# About this task:
Compute how many lines in the data below contain "computer"; answer only with that number.

# Entries shown:

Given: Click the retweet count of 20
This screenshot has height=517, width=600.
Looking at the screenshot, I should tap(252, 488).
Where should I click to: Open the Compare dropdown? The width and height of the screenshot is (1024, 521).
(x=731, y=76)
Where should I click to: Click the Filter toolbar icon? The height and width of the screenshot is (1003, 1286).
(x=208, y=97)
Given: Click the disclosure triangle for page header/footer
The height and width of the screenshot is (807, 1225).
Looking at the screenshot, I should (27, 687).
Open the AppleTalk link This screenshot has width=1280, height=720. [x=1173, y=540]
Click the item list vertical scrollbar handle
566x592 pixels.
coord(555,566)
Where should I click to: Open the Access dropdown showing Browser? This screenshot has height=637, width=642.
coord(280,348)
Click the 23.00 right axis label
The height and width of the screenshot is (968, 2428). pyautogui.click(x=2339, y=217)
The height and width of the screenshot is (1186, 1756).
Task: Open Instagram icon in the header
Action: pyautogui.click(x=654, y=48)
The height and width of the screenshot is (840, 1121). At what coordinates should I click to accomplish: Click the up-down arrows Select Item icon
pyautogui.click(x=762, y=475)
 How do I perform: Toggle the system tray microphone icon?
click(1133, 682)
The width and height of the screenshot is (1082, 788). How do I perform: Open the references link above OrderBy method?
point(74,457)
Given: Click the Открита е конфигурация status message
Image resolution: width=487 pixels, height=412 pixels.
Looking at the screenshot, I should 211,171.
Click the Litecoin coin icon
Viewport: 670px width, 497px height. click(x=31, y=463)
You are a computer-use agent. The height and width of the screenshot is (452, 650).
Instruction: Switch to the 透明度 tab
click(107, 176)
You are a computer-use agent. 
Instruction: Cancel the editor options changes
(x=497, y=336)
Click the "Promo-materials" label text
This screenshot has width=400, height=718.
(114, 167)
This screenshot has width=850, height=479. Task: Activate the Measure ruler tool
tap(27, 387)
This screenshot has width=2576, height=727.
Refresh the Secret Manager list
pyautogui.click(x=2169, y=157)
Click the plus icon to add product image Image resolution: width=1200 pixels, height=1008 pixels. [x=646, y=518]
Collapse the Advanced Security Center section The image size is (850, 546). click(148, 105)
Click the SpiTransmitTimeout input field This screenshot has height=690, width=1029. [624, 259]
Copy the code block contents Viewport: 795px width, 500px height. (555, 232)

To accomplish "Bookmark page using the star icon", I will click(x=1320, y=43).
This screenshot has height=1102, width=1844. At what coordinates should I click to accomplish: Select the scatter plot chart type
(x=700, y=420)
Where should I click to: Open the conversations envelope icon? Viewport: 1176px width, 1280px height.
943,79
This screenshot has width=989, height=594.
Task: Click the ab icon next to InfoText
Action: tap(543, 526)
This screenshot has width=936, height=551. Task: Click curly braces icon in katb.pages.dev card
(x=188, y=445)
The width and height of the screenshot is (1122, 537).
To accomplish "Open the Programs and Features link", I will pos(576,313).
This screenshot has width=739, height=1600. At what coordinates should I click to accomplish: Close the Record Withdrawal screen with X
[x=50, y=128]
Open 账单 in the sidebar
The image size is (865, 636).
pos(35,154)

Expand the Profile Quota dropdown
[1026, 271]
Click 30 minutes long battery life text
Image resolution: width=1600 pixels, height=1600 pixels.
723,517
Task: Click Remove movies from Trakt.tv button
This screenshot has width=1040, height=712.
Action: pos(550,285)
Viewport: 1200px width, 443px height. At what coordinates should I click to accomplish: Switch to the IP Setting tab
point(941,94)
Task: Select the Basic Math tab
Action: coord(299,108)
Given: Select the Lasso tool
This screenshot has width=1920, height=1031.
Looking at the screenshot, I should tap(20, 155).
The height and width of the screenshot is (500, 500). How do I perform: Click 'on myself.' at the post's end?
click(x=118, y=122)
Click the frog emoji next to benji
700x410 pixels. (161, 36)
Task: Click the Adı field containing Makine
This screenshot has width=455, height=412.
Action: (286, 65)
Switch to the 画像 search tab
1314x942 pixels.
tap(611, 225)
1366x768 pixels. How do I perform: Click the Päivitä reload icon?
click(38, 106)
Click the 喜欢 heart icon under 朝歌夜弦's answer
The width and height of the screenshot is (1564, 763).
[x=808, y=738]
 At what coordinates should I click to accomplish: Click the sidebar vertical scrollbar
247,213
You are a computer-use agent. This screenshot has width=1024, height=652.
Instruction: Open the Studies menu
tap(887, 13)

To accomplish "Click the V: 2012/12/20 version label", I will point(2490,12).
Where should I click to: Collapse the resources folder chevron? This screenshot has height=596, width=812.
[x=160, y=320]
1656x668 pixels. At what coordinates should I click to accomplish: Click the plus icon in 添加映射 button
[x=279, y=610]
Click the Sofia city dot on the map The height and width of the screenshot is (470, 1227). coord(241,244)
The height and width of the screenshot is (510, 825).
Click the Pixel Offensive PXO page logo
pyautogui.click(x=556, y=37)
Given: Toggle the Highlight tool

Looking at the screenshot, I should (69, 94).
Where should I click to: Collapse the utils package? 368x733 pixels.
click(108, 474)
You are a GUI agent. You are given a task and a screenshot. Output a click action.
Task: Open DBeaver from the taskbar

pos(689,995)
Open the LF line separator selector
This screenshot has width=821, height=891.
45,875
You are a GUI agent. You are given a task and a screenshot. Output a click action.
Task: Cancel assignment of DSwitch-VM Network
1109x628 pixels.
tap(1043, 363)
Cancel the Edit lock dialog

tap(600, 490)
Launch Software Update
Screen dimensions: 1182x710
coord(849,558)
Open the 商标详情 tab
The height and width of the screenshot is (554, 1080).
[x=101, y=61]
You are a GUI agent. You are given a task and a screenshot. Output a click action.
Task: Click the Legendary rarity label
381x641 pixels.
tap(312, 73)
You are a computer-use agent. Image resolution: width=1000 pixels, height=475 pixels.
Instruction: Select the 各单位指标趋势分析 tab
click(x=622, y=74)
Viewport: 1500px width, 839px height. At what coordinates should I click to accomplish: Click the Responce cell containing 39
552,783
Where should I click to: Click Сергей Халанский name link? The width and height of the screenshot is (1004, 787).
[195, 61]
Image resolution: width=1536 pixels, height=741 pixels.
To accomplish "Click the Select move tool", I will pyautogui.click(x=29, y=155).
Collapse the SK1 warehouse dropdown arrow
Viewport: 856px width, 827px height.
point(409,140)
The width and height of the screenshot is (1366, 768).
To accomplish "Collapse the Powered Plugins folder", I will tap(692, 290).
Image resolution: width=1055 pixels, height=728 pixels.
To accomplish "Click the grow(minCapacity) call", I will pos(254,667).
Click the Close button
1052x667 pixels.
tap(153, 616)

# Task output:
4